* [Request]: Copy out the material below word for word, every line.

* [Records for the exercise]:
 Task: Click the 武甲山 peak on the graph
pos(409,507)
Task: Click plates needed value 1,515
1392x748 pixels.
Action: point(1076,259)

* [Task result]:
 Task: Click the 武甲山 peak on the graph
pos(409,507)
Task: Click plates needed value 1,515
1392x748 pixels.
Action: point(1076,259)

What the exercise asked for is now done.